Detection of EdU and BrdU in DNA fibre spreads

Fibre spreads were denatured with 1M HCl for 75 mins, washed three times in PBS and blocked with blocking solution (1% BSA and 0.1% Tween 20 in PBS).  Immuno-detection of double labelled fibre spreads was done with EdU click chemistry and then antibodies diluted in blocking solution, each incubated with a coverslip on top in a humid chamber at room temperature for 1h. Slides were incubated with click reaction buffer as above, followed with three washes in blocking buffer. Slides were then incubated in blocking solution for 30 mins. Primary immuno-detection for BrdU was done with rat anti BrdU BU1/75 (ICR1) antibody (1:100 dilution, Abcam), together with mouse anti ssDNA (clone16-19) antibody (Millipore, 1:300 dilution). The secondary antibodies (Molecular Probes) were goat anti-rat coupled to Alexa 488 (1:500 dilution) and goat anti-mouse coupled to Alexa 405 (1:500 dilution). Slides were washed three times in PBS and mounted using 20ml Prolong Diamond Antifade (Molecular Probes), set overnight at room temperature. Single-labelled fibre spreads were detected above but without click chemistry.

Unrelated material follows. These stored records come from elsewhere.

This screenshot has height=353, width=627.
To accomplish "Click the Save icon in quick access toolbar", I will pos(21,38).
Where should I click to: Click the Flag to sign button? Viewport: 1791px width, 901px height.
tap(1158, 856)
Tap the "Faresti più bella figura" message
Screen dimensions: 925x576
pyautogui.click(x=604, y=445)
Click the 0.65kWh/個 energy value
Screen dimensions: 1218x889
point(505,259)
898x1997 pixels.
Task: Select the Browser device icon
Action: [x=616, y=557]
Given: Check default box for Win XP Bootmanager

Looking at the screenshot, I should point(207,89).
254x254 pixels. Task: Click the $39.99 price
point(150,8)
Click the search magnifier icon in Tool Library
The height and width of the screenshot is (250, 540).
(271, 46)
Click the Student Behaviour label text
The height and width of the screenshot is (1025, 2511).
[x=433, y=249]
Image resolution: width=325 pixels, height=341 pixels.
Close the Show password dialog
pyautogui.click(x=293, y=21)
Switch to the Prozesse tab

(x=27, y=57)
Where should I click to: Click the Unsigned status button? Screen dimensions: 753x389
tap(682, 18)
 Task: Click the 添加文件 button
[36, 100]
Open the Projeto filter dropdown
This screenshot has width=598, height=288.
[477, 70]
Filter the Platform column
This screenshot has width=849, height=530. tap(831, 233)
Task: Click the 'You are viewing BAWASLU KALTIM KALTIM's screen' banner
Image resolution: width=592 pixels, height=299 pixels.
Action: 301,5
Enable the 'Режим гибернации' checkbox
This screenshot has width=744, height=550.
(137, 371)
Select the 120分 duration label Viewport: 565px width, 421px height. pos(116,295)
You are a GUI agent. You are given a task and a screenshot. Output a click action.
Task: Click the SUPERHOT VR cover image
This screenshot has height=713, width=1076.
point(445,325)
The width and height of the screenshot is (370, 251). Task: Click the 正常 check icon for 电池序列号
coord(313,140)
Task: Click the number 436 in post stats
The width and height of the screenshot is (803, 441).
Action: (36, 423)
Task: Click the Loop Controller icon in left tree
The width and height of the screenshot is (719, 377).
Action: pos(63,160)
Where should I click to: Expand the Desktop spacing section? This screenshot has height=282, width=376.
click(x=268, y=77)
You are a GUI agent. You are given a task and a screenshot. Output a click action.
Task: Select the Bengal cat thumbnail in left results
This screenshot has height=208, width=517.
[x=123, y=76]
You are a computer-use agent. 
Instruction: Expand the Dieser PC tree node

Image Acquisition and Processing of DNA fibre data

Image acquisition was via a Nikon Microphot SA microscope equipped with a Qimaging Retiga R6 camera. Images were acquired with a 100X oil objective (Leica, 1.30 na) where 1 mm = 28.65 pixels, which  corresponds to 69.8 bp per pixel (DNA stretching factor 2kb/ mm for DNA combing) and 90.40bp per pixel (DNA stretching factor 2.59kb/mm for DNA spreading). Observation of long DNA fibres required the capture and assembly of adjacent fields. Replication tracts and fibre lengths were measured manually using ImageJ software. Statistical analysis and graphs of BrdU tract length and replication velocities were performed using GraphPad Prism.